* Document text

__________

After watching the anti-war throng that marched down Detroit’s Washington Boulevard in the biting wind last week, it seemed there might be another timetable for the planners to consider: The opposition that’s likely to grow as the streets warm up. From New York to an estimated 150 other U.S. cities to numerous burgs abroad, millions took to the streets last Saturday.

Not that the extent of the Detroit protest was immediately clear. The rally began in the bitter cold at Grand Circus Park, but it was only as protesters marched down the slope toward Cobo Hall that they could look backward and forward to get a perspective on their numbers. Media reports pegged the crowd size at 1,000. We think the number was double that. Signs of the times were everywhere: “No War,” “Drop Bush Not Bombs,” “Let Us Not Become the Evil We Deplore,” “Brains Not Bombs,” “Family Doctors for Peace,” “Stop the Imperialist Bloodbath,” “Stop Mad Cowboy Disease.”

__________

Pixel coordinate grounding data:

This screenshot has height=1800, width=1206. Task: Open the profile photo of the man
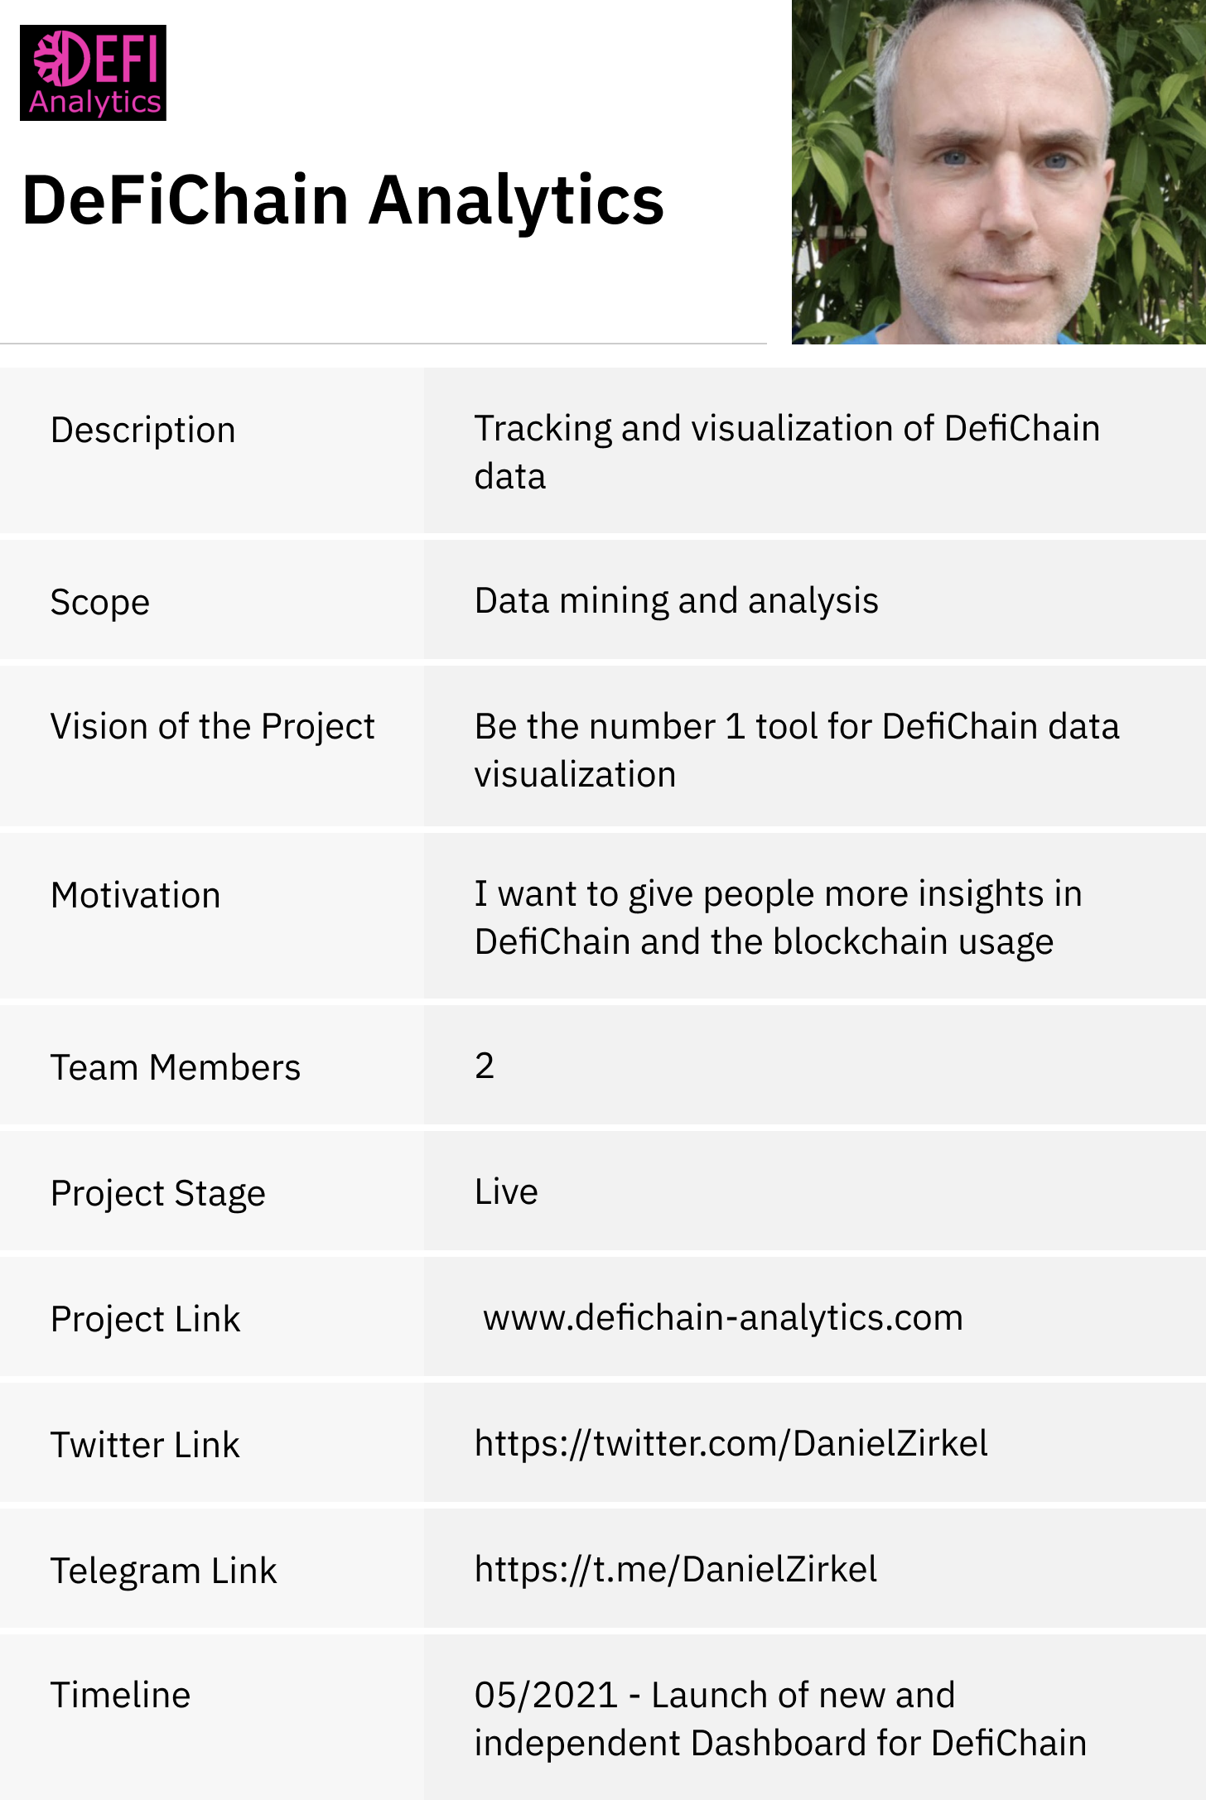pyautogui.click(x=999, y=172)
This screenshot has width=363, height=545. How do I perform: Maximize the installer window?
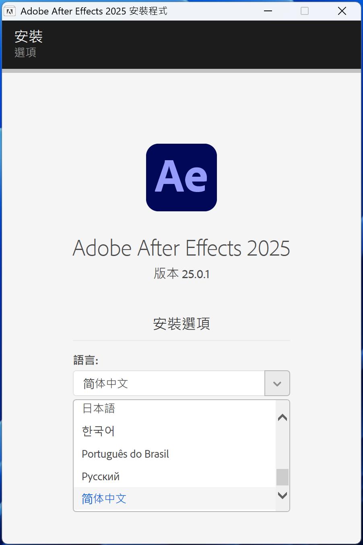pos(305,11)
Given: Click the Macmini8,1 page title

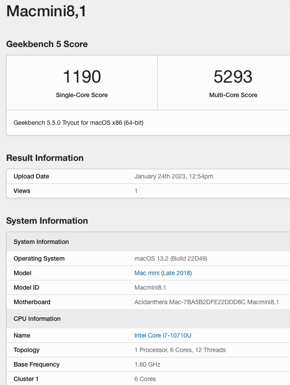Looking at the screenshot, I should pos(46,11).
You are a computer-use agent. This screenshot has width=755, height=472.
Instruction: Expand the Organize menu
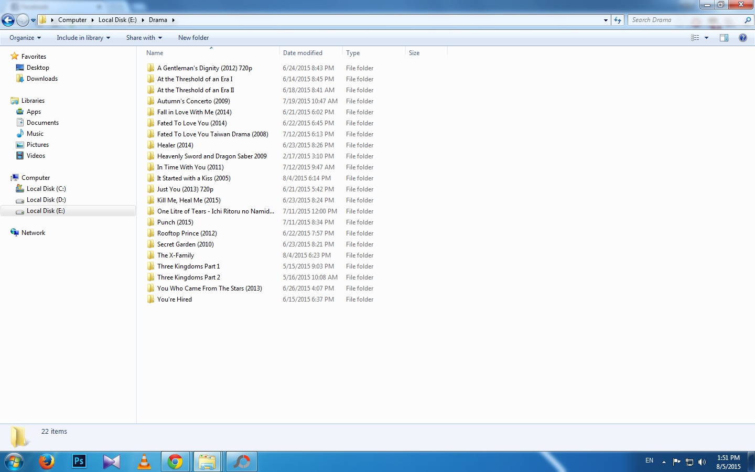point(25,38)
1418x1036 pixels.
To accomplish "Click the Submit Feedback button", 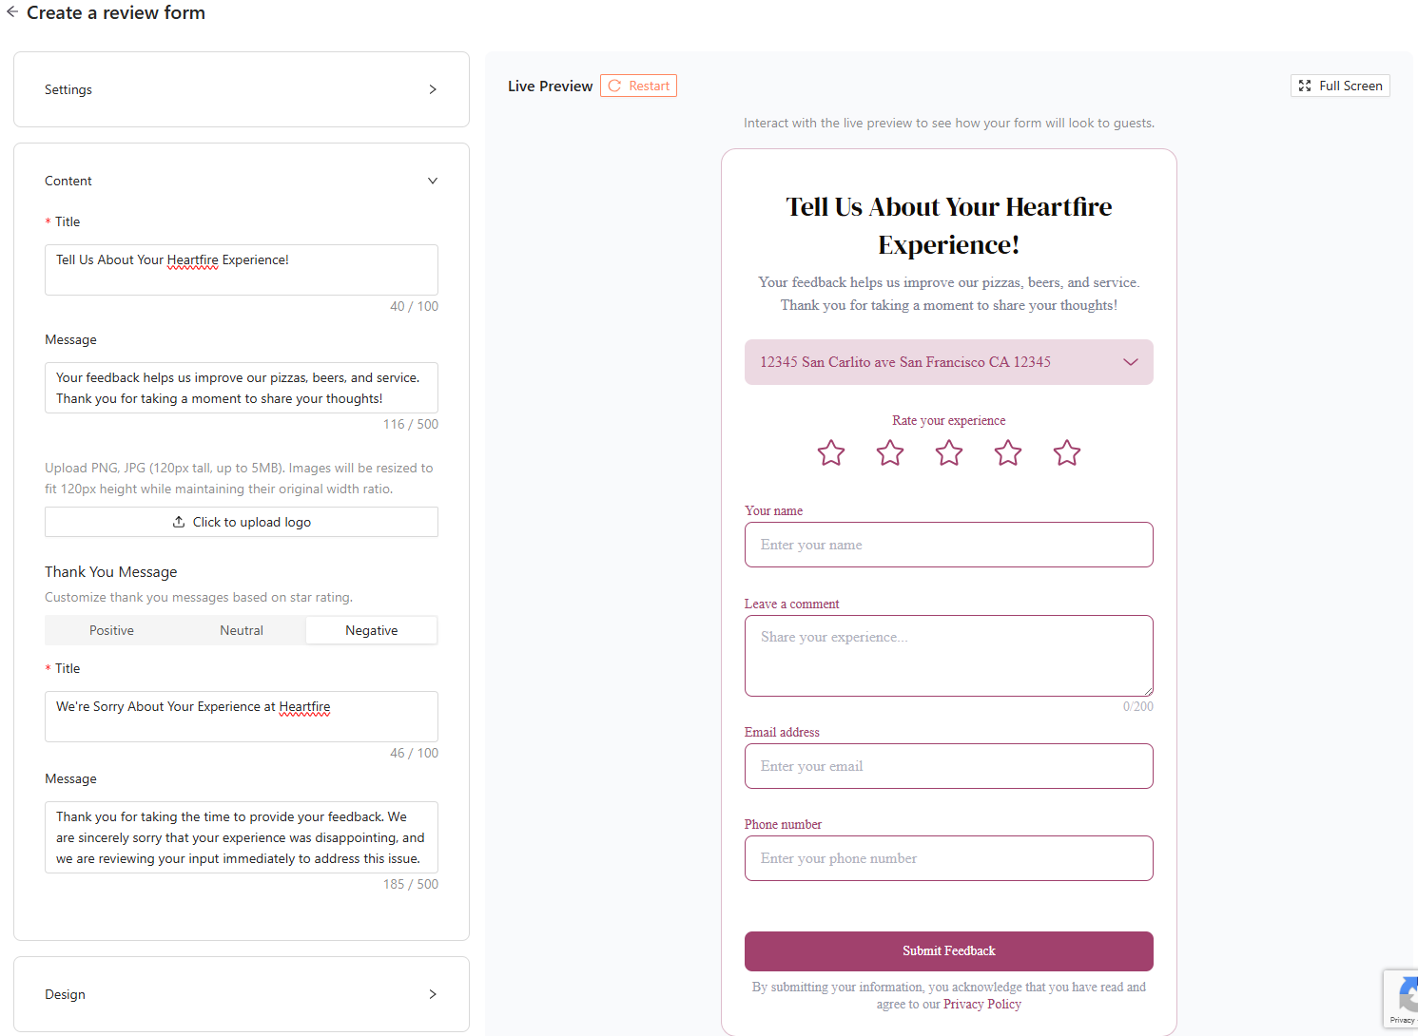I will 948,950.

__________

* Actions to take
- a) According to the article about the Detroit anti-war march, where did the rally begin?
- b) Continue the article about the Detroit anti-war march from the point where it stops.

* Answers to the problems
- a) At Grand Circus Park.

- b)
To a veteran of marches against the Vietnam War, there was a déjà vu vibe — and differences. There’s nothing like a drum circle to lead the anti-war chants, and there was something surreal about the chant leaders and wary cops knotted under the looming crouch of the Joe Louis statue in the lobby of Cobo Hall (where boat and motorcycle shows were running concurrently).

“One-two-three-foh, we won’t fight for Texaco,” went a typical chant. And there were paeans to the people (“Ain’t no power like the power of the people, ’cause the power of the people don’t stop”). But unlike the Vietnam era, there’s no idealization of the foe’s regime in this. In the ’60s, activist chants included the ever-popular “Ho, Ho, Ho Chi Minh, NLF is gonna win.” Nobody goes “Sad-dam, Saddam Hussein, Baathist Party’s gonna reign.” The only mention of Hussein that News Hits saw was in a banner: “No to War, No to Hussein, Yes to democracy in Iraq.”

Among the many speakers were former U.S. Rep. David Bonior and U.S. Rep. John Conyers, D-Detroit. Conyers alluded to the protest movement against the Vietnam War, saying, “There is only one way his excellency George Bush will be deterred, one way and one way only: That the people stop the war.”

From singer Sista Otis to Dawud Muhammad, a Michigan representative of the Nation of Islam, that theme was echoed.

Sign-up sheets, handouts for meetings to come, plugs for the Web site (www.mecawi.org) all made the point that, as protest leader Rudy Simons said, the next step for protesters is “to multiply ourselves.”